Atila Gökbörü, Çakmaklı’ya TRT yıllarında asistanlık yaparken diğer yandan kendi prodüksiyon şirketi Elif Film’i kurduğunu fakat, 1980’de Yeşilçam filmlerinin batmasıyla kısa sürede şirketini tasfiye ederek sektör değiştirdiğini aktardı.
Filmlerinin Almanya haklarını iyi bir paraya satarak borçlarını ödeyip İzmir’de deri fabrikası açtığını ifade eden Gökbörü, “1980’lerden 1998’e kadar sanayici olduk ama o iş de battı. Mallarımızı büyük ölçüde Rusya’ya satıyorduk. 1998’de Rusya’da kriz çıkınca, bir dolar 24 bin rubleye yükselince hiç kimse deri ceket almaz oldu ve işimiz battı. O dönemde sanayideki arkadaşlarım bana dedi ki önce Yeşilçam’ı kapattın, geldin bizi de kapattın.” ifadelerini kullandı.

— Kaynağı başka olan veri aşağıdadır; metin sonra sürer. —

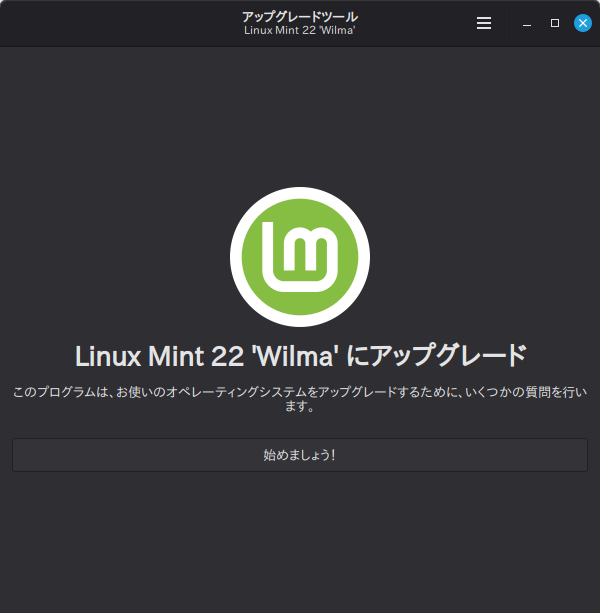This screenshot has width=600, height=613.
Task: Click the empty header bar area left of title
Action: click(110, 23)
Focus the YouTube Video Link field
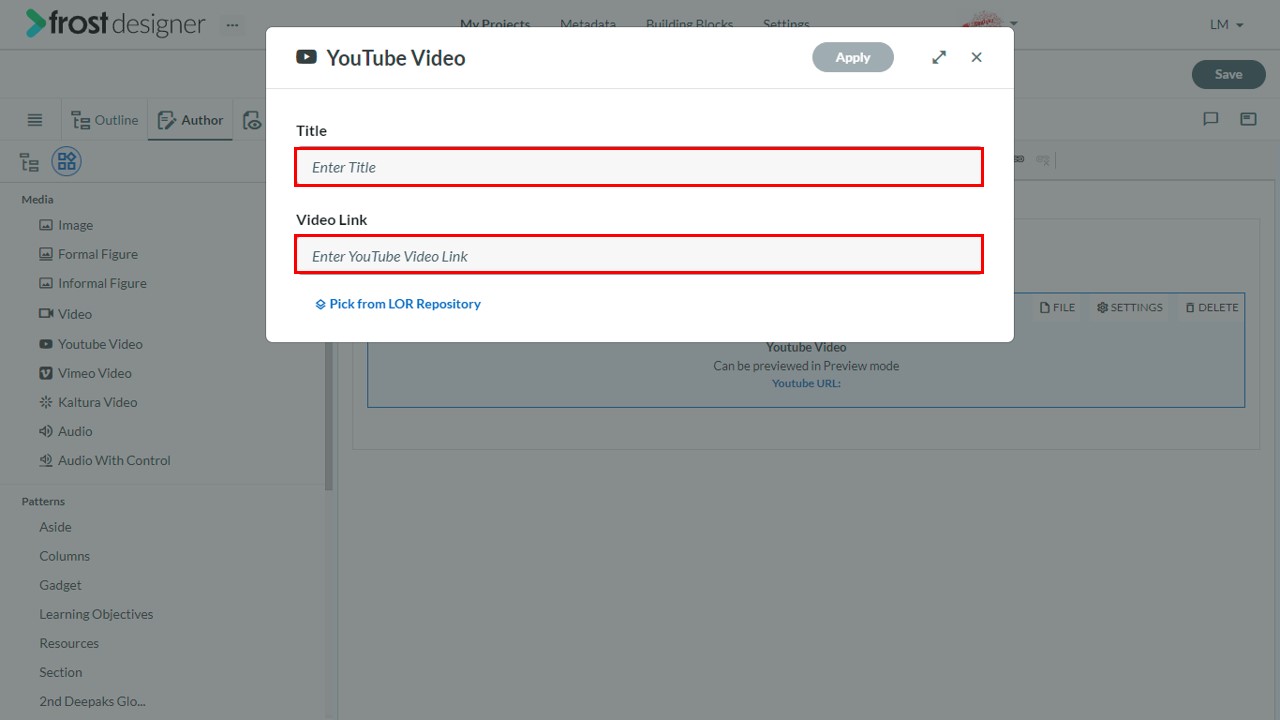The image size is (1280, 720). click(x=639, y=255)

“Hicran Sokağı, Safa Önal’ın jübile filmi oldu”
Gökbörü, sinemaya 2002’de Yücel Çakmaklı’nın davetiyle yeniden döndüğünü vurgulayarak, şunları kaydetti:
“Yine tarihi film yapmak için araştırmalara başladık. III. Selim dönemindeki saray entrikalarını çekecektik. Senaryosunu yazdık ama gerçekleştiremedik. Proje bende duruyor hala. Bu sırada çok sayıda belgesel yaptım. Birkaç filmimiz de oldu. 2007’de ‘Hicran Sokağı’ filminin yapımcılığını üstlendim. Safa Önal’ın jübile filmi oldu. Yeşilçam’ın neredeyse bütün oyuncuları Safa Önal’ın hatırına oynadı. Hülya Koçyiğit, Selda Alkor, Rutkay Aziz, Haldun Dormen, Cüneyt Arkın, Tanju Gürsu ve daha niceleri. Oyuncuların resmi geçidiydi. Bülent Kayabaş filmin basın toplantısında dedi ki, ‘Herkes bu fotoğrafın kıymetini bilsin. Parayla bu oyuncuları kimse bir araya getiremez.’ Hatır üzerine bu oyuncuların hepsi bir araya gelmişti.”
İlerleyen yıllarda Elif Film’i yeniden canlandırdığını belirten Gökbörü, “2015’te ‘Bir Annenin Feryadı’ filmini yaptım. Çok çarpıcı bir konusu vardı. Oğlu Fransa’ya okumaya giden ve Hristiyan olan bir annenin dramını anlatıyordu. O film de çok çarpıcı bir konu olmasına rağmen beklediği rağbeti göremedi.” dedi.
Atilla Gökbörü, mevcut film ve belgesel projelerine ilişkin de şu bilgileri verdi:
“Sanatçılığın emekliliği yok. Biliyorsunuz tiyatrocuların dileği sahnede ölmektir. ABD’li yönetmen Howard Hawks, son filmini hasta yatağında çekti. O resmi çok iyi hatırlarım ben. Hiçbir sanatçı emekli olmak istemez. Ben de öyleyim. Şimdi de bir projemiz var, bundan 3 sene önce senaryosunu yazdığım. Nakşibendi tarikatının kurucusu Abdülhalik Gucdüvani’nin hayatını anlatan bir film planlıyorum. Özbekistan’dan gelen bir talep vardı filminin yapılmasına dair, bana ulaştılar. Senaryosunu yazdım ama Kovid-19 patladı. Geçen sezon yeniden görüşmelere başladık, bana 300 bin dolar vereceklerini, geri kalan 300 bin doları da bizim tamamlamamızı söylediler. Şu an o filme finansman arayışındayım.”
Kadın sultanların vakıfları konulu bir belgeselin senaryosunu yazdığını ve finansal destek arayışında olduğunu sözlerine ekleyen Gökbörü, “Bir de Nasreddin Hoca film projem var. Hem eskiye hem günümüze atıfta bulunarak bir hikaye yazdım. Sanatçının umudu bitmiyor işte görüyorsunuz.” değerlendirmesinde bulundu.